Rendering of the Aluminaire House in Palm Springs (Courtesy Aluminaire House Foundation)

Albert Frey and A. Lawrence Kocher’s historic Aluminaire House has been donated by the Aluminaire House Foundation to the Palm Springs Art Museum. Assuming the City of Palm Springs approves, the museum aims to begin reassembling the house in early 2021.

Modernist architects Frey and Kocher designed the Aluminaire House in 1931 as a prototype residence. It was originally exhibited the same year in New York City as part of a show held by the Allied Arts and Industries and the Architectural League of New York. The house was meant to be a mass-producible, affordable home of the future, made mostly using metal and glass.

After the house’s initial exhibition, it moved to Long Island for several decades, eventually landing on a New York Institute of Technology campus. It stayed there until 2011 when the campus closed, and since then, the house’s future has been uncertain.

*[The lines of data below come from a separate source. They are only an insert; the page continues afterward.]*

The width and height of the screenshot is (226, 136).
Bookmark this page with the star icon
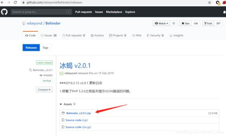click(x=209, y=3)
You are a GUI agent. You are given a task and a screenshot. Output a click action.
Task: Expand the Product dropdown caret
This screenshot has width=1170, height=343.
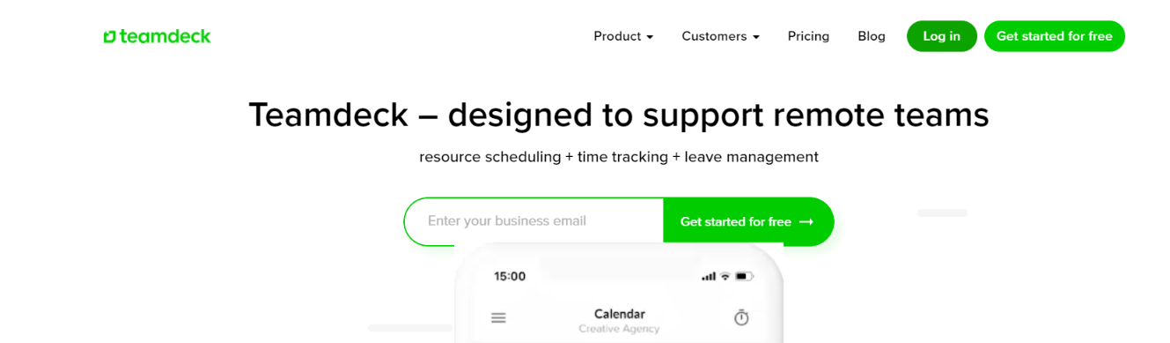tap(650, 37)
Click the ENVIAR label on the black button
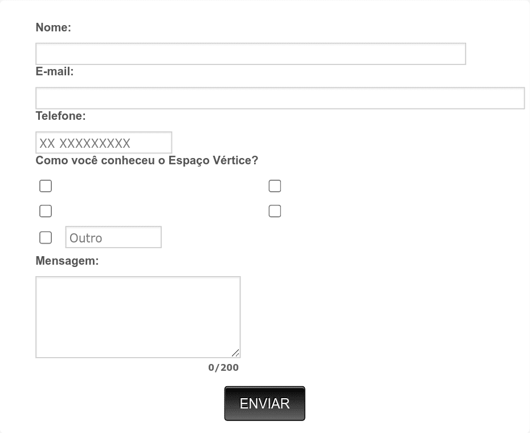Viewport: 530px width, 433px height. click(264, 403)
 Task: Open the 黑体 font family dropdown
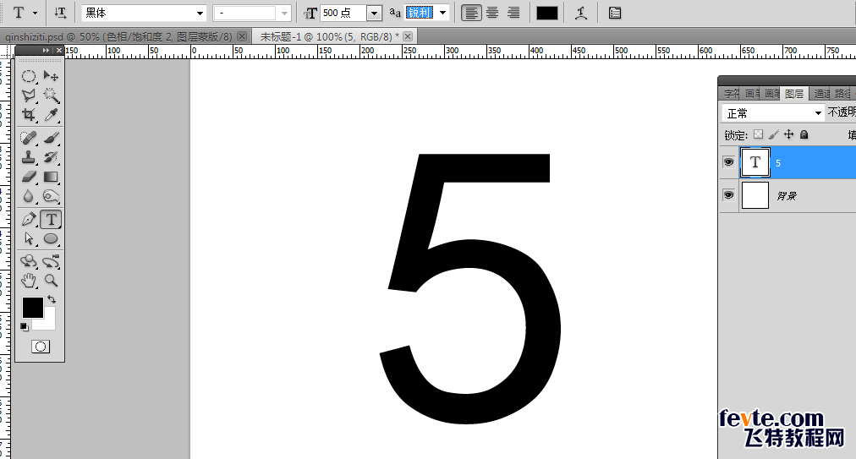coord(144,13)
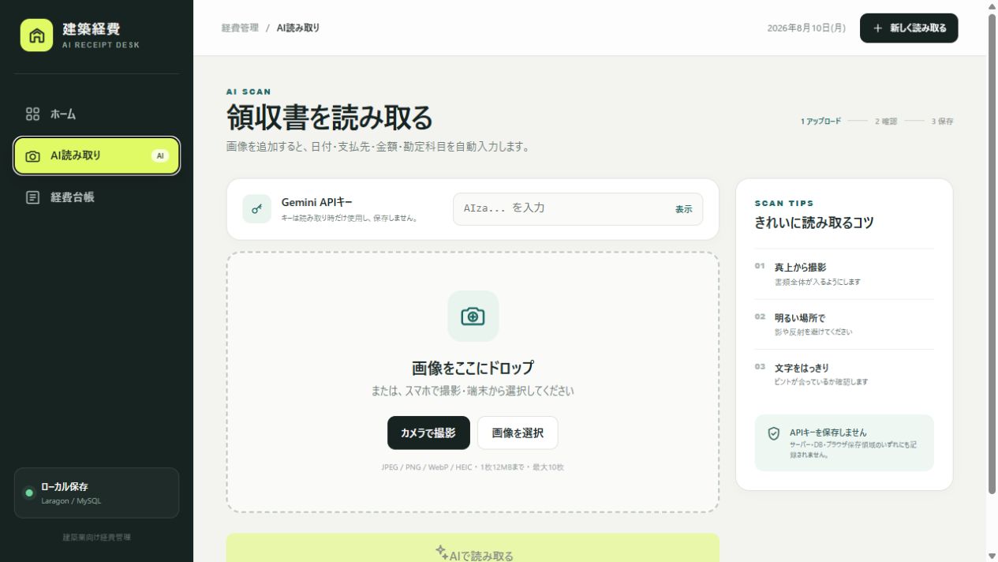The height and width of the screenshot is (562, 998).
Task: Click the 新しく読み取る button
Action: (x=909, y=28)
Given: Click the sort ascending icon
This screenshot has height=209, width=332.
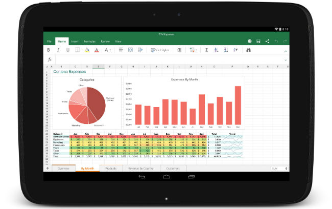Looking at the screenshot, I should point(217,50).
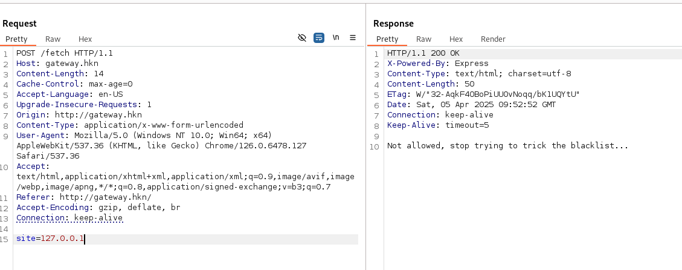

In 2017, the house was disassembled and shipped to Palm Springs, where it has since been in storage.

Frey had a long history with Palm Springs. He built many postwar homes in the Southern Californian desert city, and his firm co-designed the original Palm Springs Desert Museum. He lived in the city until his death in 1998, and he donated the house that he designed for himself along with his archive to the Palm Springs Art Museum.